▶ _Activity_: Once the pictures are set aside, retype the remaining entries exactly.
*** Begin section ***
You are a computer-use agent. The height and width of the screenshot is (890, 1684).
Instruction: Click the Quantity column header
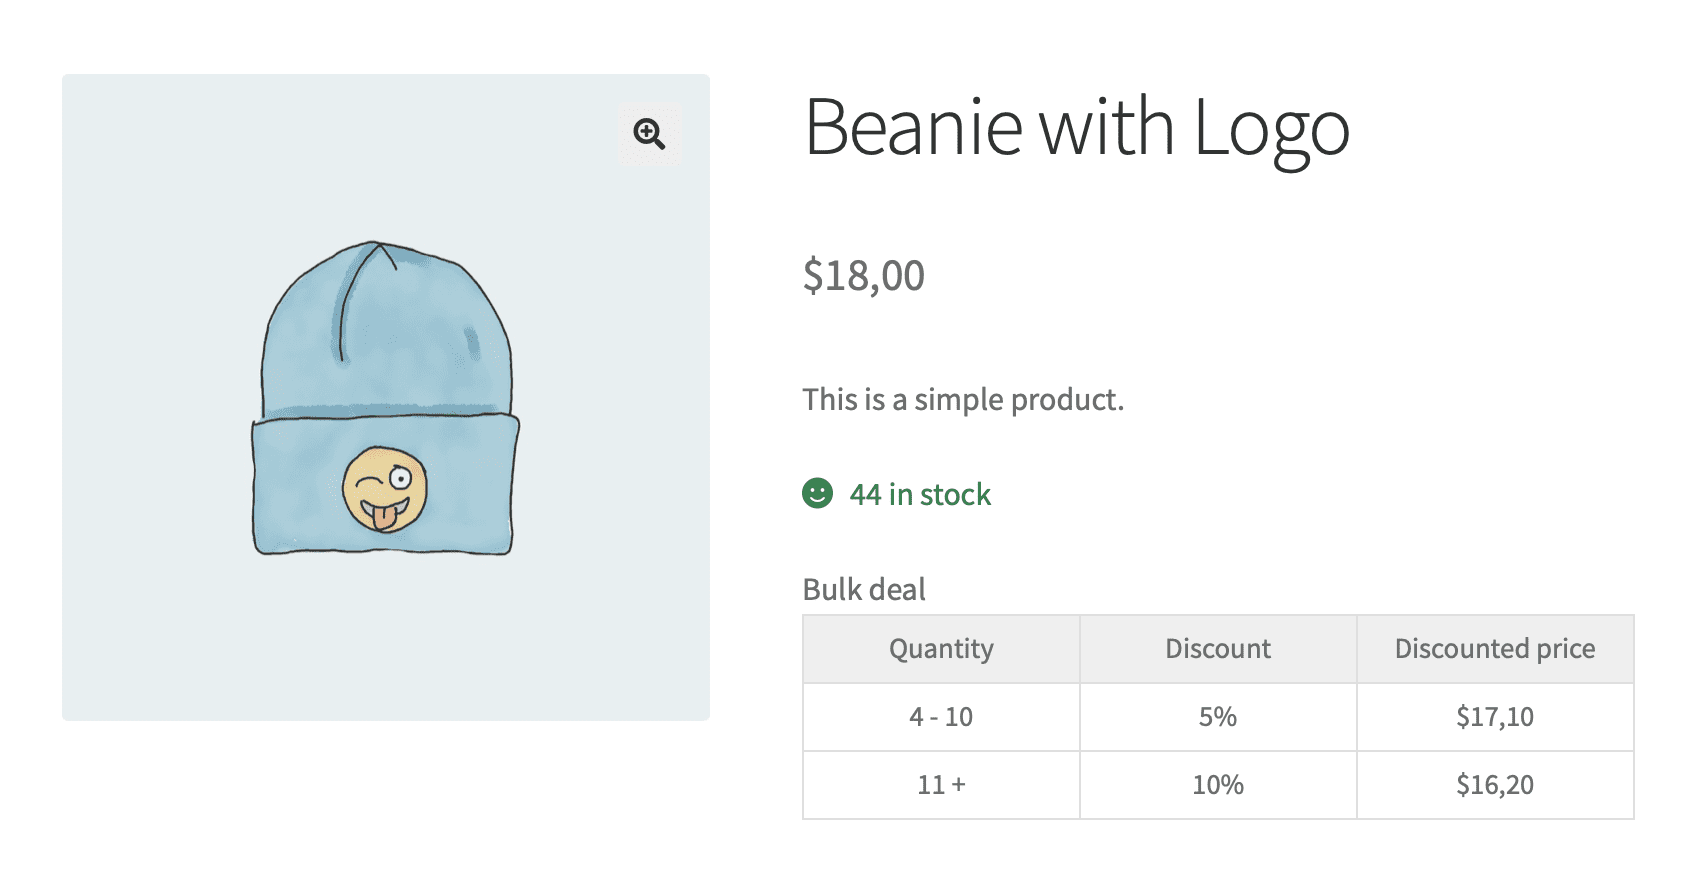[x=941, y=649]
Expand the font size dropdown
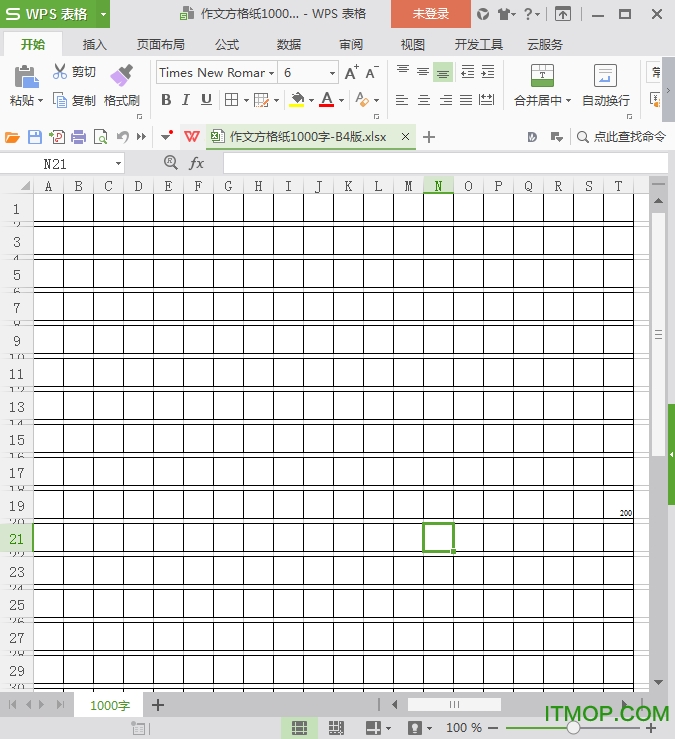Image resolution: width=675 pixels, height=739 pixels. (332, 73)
*** End section ***
▶ _Solution_:
You are a computer-use agent. The height and width of the screenshot is (890, 1684).
Instruction: Click the Quantity column header
[x=941, y=649]
Expand the font size dropdown
Image resolution: width=675 pixels, height=739 pixels. (332, 73)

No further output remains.